Task description:
Format the data below as a JSON list of strings with one string per line, skipping blank lines. Leave out the pictures.

Dataset rows:
= = =

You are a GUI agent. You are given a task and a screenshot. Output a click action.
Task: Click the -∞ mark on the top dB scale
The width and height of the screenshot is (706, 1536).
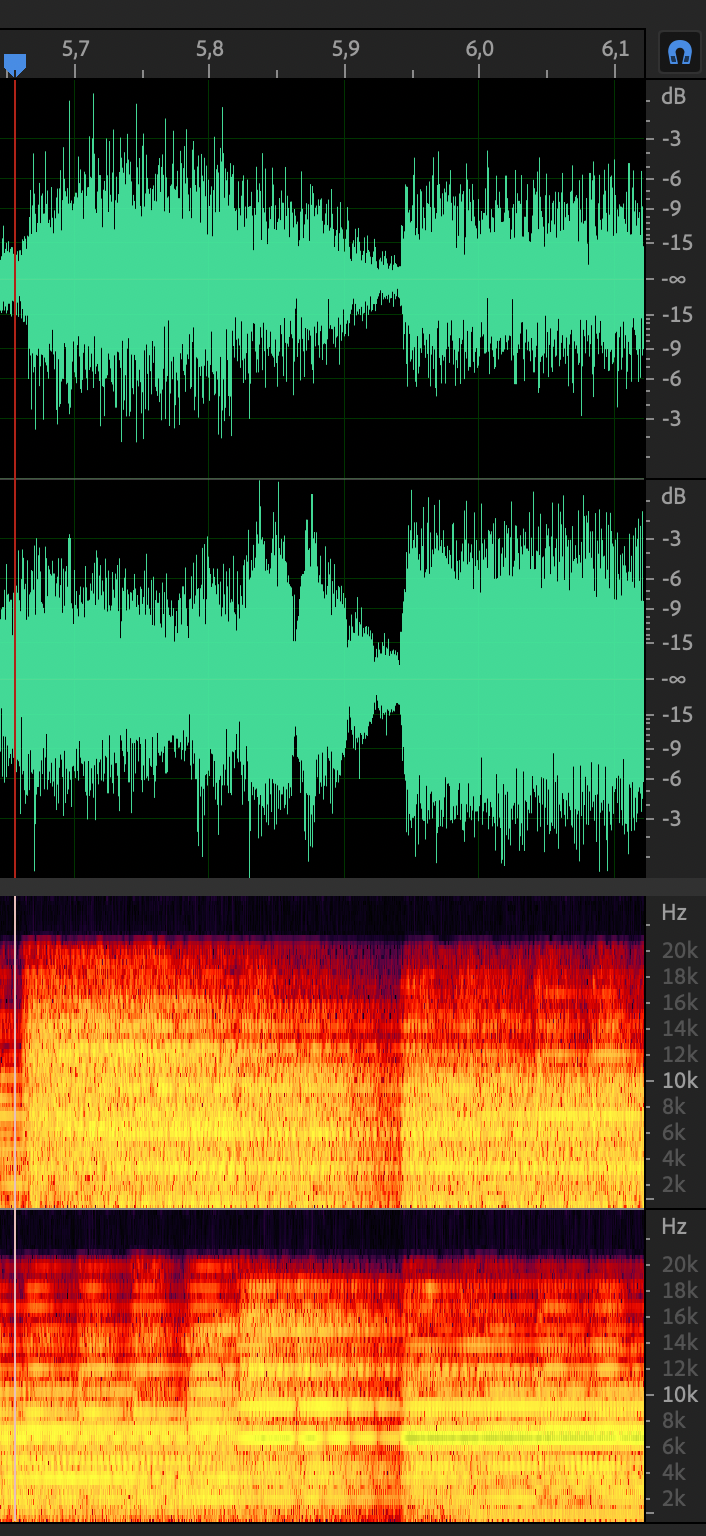(x=674, y=278)
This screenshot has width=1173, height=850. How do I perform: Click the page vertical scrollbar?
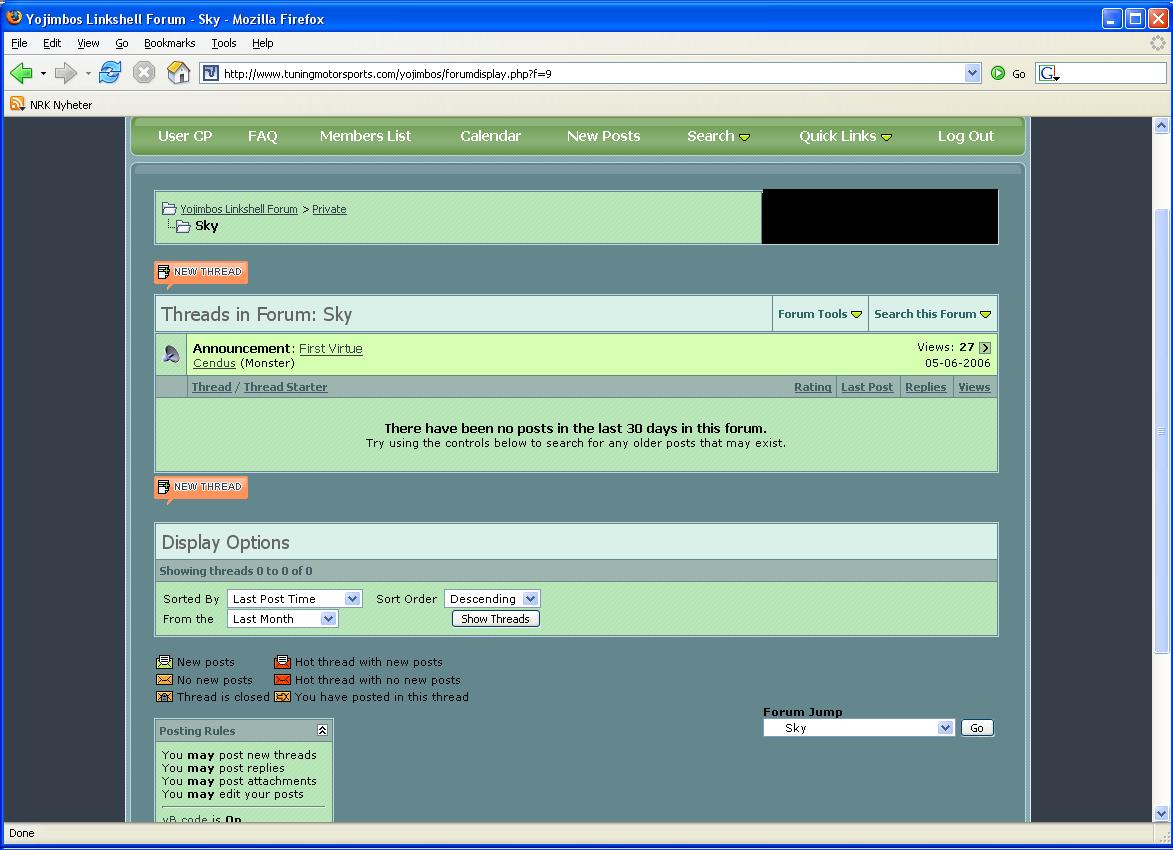tap(1161, 430)
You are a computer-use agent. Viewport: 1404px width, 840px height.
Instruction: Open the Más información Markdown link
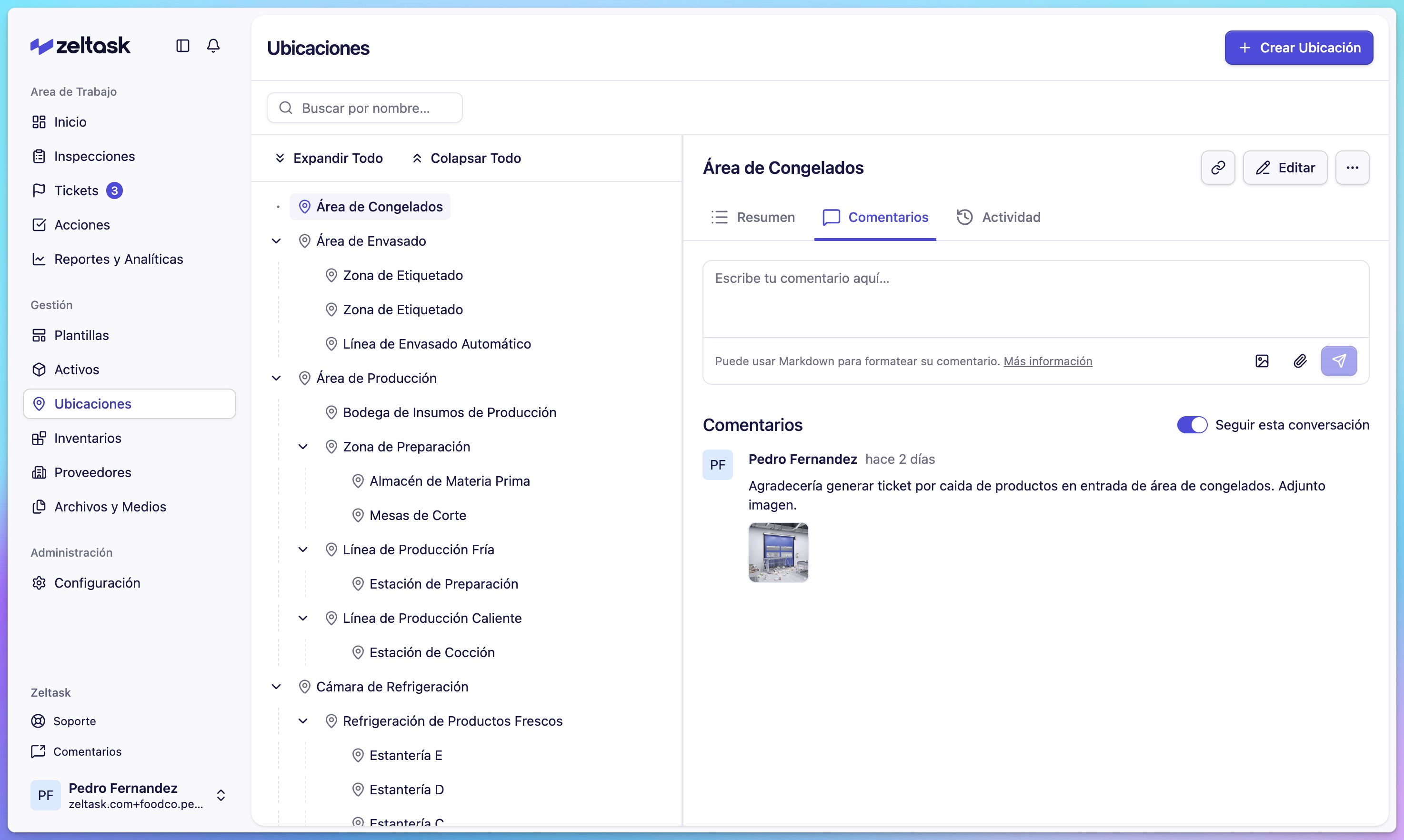click(1048, 361)
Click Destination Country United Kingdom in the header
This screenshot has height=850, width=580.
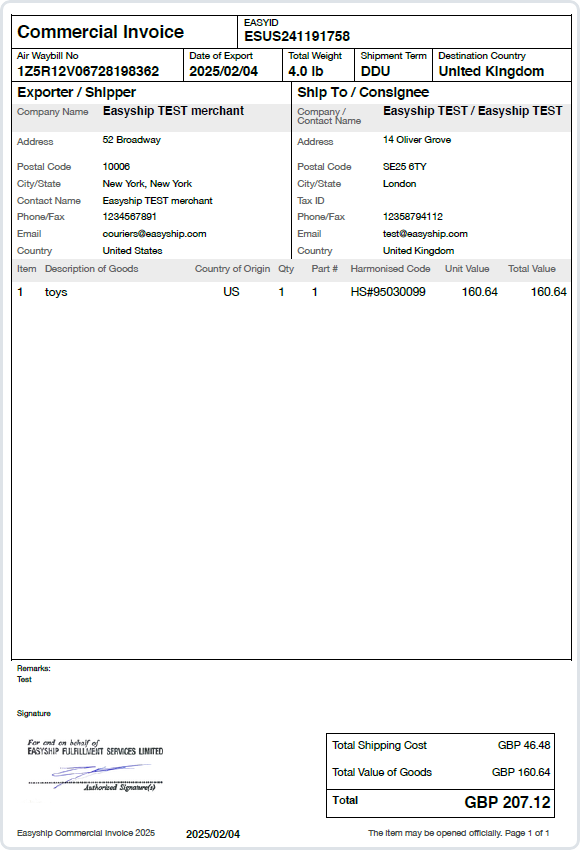click(x=491, y=72)
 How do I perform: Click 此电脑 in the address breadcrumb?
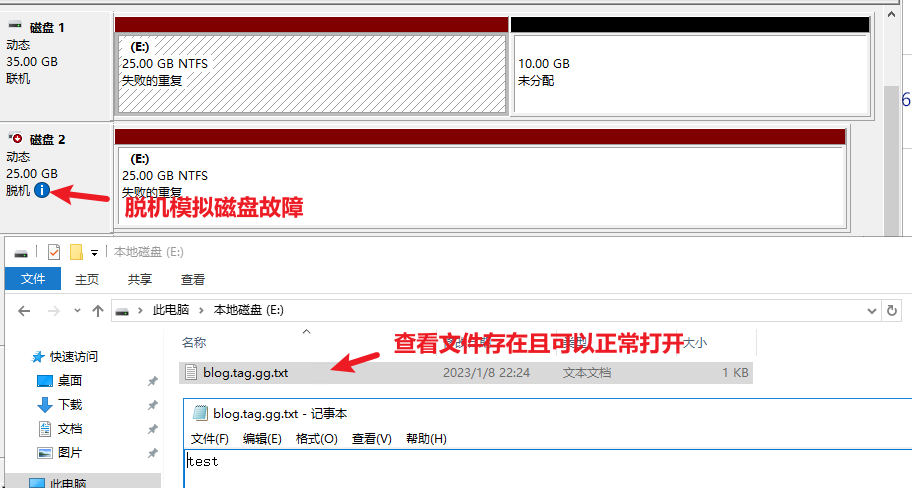[171, 311]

= = =

The solution:
[
  "You are a GUI agent. You are given a task and a screenshot. Output a click action.",
  "Task: Click the -∞ mark on the top dB scale",
  "The width and height of the screenshot is (706, 1536).",
  "(x=674, y=278)",
  "This screenshot has width=1173, height=850. How do I perform: Click the page vertical scrollbar?",
  "tap(1161, 430)",
  "You are a computer-use agent. Viewport: 1404px width, 840px height.",
  "Instruction: Open the Más información Markdown link",
  "click(1048, 361)",
  "Click Destination Country United Kingdom in the header",
  "This screenshot has height=850, width=580.",
  "click(x=491, y=72)",
  " How do I perform: Click 此电脑 in the address breadcrumb?",
  "[171, 311]"
]